Native SQL Server Backup Types and How To Guide
Published On: October 1, 2021
When a disaster occurs, the ability to successfully restore SQL Server databases is fundamental for avoiding data loss. It’s not enough to rely on hardware and software technologies to replicate data because these technologies can go wrong or there can be multiple failures during a disaster, meaning you have to rely on backups to recover. SQL Server allows multiple types of backups, and a multitude of options to use with those backups. This article will give you primer on the most important SQL Server native backup types and options, and a future article will cover restoring backups.
Full backups are the most common type of native backup in SQL Server and can be performed at the database, filegroup, or file level, although it’s most common to perform a full database backup.

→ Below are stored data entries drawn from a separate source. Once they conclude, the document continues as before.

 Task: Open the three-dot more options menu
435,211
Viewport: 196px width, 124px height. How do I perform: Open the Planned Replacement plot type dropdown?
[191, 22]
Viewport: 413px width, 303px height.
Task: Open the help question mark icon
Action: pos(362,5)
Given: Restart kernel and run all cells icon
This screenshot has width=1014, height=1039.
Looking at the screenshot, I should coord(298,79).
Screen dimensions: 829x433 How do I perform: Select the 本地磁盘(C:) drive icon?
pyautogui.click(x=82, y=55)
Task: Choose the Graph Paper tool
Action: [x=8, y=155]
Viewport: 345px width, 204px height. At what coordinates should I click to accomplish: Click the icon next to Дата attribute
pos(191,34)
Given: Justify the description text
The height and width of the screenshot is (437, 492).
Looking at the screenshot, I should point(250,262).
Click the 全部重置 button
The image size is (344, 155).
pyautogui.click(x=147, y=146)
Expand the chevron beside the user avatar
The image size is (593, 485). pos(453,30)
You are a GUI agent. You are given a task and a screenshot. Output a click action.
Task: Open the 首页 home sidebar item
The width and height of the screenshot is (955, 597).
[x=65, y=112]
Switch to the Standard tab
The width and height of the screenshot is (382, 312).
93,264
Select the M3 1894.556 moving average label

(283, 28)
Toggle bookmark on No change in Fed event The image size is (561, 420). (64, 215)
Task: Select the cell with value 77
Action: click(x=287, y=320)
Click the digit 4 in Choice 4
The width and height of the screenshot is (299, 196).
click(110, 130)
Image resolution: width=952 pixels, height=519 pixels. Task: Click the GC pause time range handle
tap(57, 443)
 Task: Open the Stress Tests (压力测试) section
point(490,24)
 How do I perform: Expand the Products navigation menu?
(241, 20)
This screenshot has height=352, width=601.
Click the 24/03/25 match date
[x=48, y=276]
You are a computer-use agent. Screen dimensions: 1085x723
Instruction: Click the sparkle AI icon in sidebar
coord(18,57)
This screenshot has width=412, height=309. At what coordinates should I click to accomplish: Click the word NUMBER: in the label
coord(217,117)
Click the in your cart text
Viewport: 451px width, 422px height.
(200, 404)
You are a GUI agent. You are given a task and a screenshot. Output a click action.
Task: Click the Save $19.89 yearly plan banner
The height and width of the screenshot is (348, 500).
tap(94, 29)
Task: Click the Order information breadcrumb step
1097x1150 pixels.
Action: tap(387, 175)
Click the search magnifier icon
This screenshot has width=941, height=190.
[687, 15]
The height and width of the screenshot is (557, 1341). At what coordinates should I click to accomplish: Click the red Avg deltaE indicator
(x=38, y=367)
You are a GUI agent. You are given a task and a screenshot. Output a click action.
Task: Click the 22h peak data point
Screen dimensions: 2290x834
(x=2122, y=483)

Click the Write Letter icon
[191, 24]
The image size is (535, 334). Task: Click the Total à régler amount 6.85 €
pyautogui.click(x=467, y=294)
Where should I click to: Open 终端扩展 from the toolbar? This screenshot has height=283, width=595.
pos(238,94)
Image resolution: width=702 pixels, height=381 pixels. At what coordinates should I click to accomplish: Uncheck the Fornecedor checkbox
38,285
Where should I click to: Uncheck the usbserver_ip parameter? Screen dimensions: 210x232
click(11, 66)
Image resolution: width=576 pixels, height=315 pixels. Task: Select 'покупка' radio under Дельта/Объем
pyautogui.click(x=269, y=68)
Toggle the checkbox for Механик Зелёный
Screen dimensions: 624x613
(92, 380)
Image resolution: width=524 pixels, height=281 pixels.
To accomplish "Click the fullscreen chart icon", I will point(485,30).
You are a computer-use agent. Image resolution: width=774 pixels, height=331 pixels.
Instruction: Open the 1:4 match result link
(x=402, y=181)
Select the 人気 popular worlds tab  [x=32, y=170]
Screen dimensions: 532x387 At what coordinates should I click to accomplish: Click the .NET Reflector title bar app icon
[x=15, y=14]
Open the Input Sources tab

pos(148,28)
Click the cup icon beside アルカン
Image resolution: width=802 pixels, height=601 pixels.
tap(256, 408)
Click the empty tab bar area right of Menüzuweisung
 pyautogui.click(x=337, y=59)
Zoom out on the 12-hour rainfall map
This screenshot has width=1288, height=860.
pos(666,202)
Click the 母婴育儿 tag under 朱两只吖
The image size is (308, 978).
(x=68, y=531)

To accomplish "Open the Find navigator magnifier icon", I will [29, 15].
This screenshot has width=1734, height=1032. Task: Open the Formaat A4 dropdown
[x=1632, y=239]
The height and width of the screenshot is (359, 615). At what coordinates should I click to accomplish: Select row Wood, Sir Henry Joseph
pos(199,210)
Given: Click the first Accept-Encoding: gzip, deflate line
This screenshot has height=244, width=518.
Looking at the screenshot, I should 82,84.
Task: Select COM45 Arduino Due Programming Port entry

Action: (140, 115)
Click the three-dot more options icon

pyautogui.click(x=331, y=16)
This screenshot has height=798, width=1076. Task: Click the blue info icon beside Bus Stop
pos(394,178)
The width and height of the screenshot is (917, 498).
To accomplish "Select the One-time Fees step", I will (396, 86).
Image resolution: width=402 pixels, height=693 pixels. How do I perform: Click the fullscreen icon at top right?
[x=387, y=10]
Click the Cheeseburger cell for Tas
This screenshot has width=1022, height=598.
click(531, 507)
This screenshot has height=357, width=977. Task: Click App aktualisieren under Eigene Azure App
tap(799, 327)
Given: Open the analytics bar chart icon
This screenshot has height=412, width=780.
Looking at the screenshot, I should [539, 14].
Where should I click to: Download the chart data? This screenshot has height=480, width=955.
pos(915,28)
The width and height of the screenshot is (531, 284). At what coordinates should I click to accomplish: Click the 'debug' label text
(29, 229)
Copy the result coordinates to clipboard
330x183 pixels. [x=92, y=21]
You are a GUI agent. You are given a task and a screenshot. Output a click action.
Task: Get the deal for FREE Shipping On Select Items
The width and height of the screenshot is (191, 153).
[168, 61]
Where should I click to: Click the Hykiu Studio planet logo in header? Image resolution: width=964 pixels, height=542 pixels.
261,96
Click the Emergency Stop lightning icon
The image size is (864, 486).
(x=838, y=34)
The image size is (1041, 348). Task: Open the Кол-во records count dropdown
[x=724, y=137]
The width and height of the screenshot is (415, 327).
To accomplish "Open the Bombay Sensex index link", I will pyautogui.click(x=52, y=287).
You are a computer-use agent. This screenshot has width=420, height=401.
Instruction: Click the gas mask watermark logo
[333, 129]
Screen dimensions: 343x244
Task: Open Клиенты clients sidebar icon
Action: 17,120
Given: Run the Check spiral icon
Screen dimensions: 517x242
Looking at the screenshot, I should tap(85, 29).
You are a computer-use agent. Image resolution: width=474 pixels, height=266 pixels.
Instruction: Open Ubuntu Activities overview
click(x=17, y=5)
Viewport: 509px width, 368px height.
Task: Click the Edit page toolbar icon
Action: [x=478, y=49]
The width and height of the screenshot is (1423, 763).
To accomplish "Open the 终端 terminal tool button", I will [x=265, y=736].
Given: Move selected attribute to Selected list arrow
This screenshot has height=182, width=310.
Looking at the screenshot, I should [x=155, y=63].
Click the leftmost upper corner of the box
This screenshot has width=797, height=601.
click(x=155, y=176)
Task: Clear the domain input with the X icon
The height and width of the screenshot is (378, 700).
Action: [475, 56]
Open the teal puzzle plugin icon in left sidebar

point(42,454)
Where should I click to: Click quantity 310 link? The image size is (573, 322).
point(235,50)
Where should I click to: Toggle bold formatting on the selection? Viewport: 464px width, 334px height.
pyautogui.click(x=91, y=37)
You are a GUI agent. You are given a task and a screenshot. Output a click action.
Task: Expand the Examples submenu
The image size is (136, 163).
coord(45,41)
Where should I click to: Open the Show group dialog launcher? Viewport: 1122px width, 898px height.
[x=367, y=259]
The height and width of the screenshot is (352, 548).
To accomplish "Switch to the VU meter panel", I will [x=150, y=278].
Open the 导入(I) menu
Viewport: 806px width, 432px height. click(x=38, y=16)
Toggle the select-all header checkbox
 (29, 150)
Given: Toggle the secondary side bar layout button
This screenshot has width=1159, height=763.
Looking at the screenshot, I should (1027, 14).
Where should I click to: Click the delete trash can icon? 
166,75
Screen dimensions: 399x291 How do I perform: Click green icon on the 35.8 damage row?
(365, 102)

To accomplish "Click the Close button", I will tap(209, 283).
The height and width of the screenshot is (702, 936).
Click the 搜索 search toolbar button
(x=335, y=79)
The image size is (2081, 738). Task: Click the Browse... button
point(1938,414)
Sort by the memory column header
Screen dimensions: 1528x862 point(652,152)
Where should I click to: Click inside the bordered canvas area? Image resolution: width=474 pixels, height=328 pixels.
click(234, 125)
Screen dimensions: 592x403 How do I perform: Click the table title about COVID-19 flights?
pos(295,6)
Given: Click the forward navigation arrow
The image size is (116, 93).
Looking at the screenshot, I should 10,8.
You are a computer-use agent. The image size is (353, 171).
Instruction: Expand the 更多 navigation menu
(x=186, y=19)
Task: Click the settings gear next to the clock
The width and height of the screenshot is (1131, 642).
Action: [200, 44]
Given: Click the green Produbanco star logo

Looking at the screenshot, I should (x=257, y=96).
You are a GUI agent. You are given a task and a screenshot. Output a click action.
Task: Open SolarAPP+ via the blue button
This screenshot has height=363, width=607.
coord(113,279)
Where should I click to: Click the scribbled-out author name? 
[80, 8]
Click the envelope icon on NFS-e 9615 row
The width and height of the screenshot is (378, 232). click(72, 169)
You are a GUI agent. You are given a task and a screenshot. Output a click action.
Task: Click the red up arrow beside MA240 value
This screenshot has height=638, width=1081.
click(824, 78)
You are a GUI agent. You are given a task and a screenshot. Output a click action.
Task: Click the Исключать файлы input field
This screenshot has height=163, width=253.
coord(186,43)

A full database backup is exactly as the name suggests; a complete backup of all the data in the database. A full database backup also contains enough of the transaction log to be able to run recovery as part of the restore, allowing the database to be restored to a transactionally-consistent point. Note however, the backup only contains the portions of the data file that are actually being used. For example, a database that is 250GB in size might only have 50GB of data in it, so the data portion of the backup will only be 50GB.
A full database backup can be considered the base backup for other types of native SQL Server backups such as differential and transaction log backups. For this reason, a full backup is required before you can perform a differential backup or transaction log backup and is the first backup that must be restored in any restore sequence.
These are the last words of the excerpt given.